AT Moderation Architecture

@bnewbold.net

The AT network is becoming more heterogeneous in practice, with independent PDS hosts, apps, and alternative bsky AppViews establishing themselves. This means that more complex inter-service moderation scenarios are starting to get attention. While the labeling system was released all the way back in April 2023, there are some parts of the atproto moderation architecture and design philosophy that have never really been written up. There are also parts which Bluesky Social hasn't had occasion to fully exercise or include in our moderation policies, which can lead to confusion.

This blog post gives an overview of how all the various moderation components and mechanisms are expected to fit together. The audience for this post is protocol and application developers who already familiar with the AT network design and terminology.

Design Goals

What were we trying to achieve with the moderation system design? A few top-level principles:

  • Governance: there should not be a single organization or party who has unique control of moderation policy and enforcement across the entire global network.
  • Safety: users should have a safe, harassment-free, well-moderated experience out of the box.
  • Externalities: Bluesky-operated infrastructure should not be a haven for bad actors and abuse on the internet, or in society more broadly.

And some additional goals and requirements:

  • It should be possible for new entrants to participate incrementally in moderation of subsets/slices of the existing network.
  • The protocol should unbundle moderation authority from infrastructure operation, when possible.
  • Folks unhappy with moderation enforcement should have more effective options than lobbying large service providers ("affective voice") or exiting the entire network.
  • There are some forms of harmful content which are forbidden from all Bluesky infrastructure, even if they are not directly impacting our product or users.
  • Adults in the network should be able to control their experience and view some filtered content (e.g. graphic, erotic, spammy, or unsettling) if they chose to do so.

Network Roles

Different parties play different roles:

Infrastructure Providers (PDS, Relay, AppView) have an unavoidable role to play when it comes to the most harmful content, and must abide by the law in their physical jurisdiction. Apart from these base-level responsibilities, it is a goal to unbundle moderation authority from infrastructure ownership, and making network infrastructure commodity and un-opinionated.

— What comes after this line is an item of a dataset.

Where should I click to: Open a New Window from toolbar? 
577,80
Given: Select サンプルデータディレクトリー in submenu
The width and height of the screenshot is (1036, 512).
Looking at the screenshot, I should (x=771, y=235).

Moderation Services (Labelers) are composable, flexible in scope, and heterogeneous in governance and operational model. They might provide high-touch dispute resolution for a specific community; focus on a narrow pattern of harm in a global context; or provide relatively broad and global moderation coverage, as Bluesky does for users of our service.

Branded Client Apps are in a privileged position, with economic leverage (eg, facilitating payments, or displaying advertisements) and control over product features. They have a responsibility to implement baseline moderation features, and an expectation that they contribute to baseline moderation services for the content which is created, viewed, or reported by their users.

Why involve client apps explicitly, and how will that work out?

  • One scenario we want to avoid is the emergence of popular and profitable commercial apps that extract value from the ecosystem but do not contribute proportionately to community safety. Or worse, introduce risky or harmful product features that have a negative impact. In other words, build a Torment Nexus app and expect others to clean up the mess.
  • We expect client apps to be the easiest to commercialize, and the most socially accountable in terms of brand and community loyalty. We expect operating moderation services to be the most difficult to sustain independently, in both human and financial terms. The natural partnership is for branded client apps to support and sustain moderation services.
  • While clients have responsibilities, we also think open source and alternative user agents are good. We don't want to restrict access to moderation decisions to specific client software. Volunteer and non-profit client app developers are not expected to contribute directly to moderation work, though they are expected to make responsible design decisions and set sensible default configurations.

Moderation Interventions

Let's look at each specific service type, and what moderation interventions are available to them.

Key considerations for each intervention are whether the action is "observable" (meaning any party can tell what happened), and "enumerable" (whether a papertrail of all such actions is easy to create). Because the AT network is an open distributed system requiring coordination and interoperation between many parties, almost all interventions are observable, even if that transparency is undesirable. The labeling system is enumerable by default, while some infrastructure moderation actions are designed to not be enumerable.

PDS

PDS infrastructure operators have two primary actions at their disposal:

  • "PDS Account Suspension" (or Takedown): the account's public repository and blobs become unavailable, and the account can not make authenticated requests to external services. A public "account" event is broadcast, and downstream services are expected to mirror the suspension behavior. All application types and network services are impacted. Account status can be queried at the PDS at any time. The account's network identity (handle and DID) are not impacted.
  • "PDS Blob Purge" of individual blobs (media files) for an account: makes a specific blob unavailable publicly, and also prevents the account from accessing the blob. This action is intentionally not broadcast publicly, and there is not an API to enumerate all purged blobs.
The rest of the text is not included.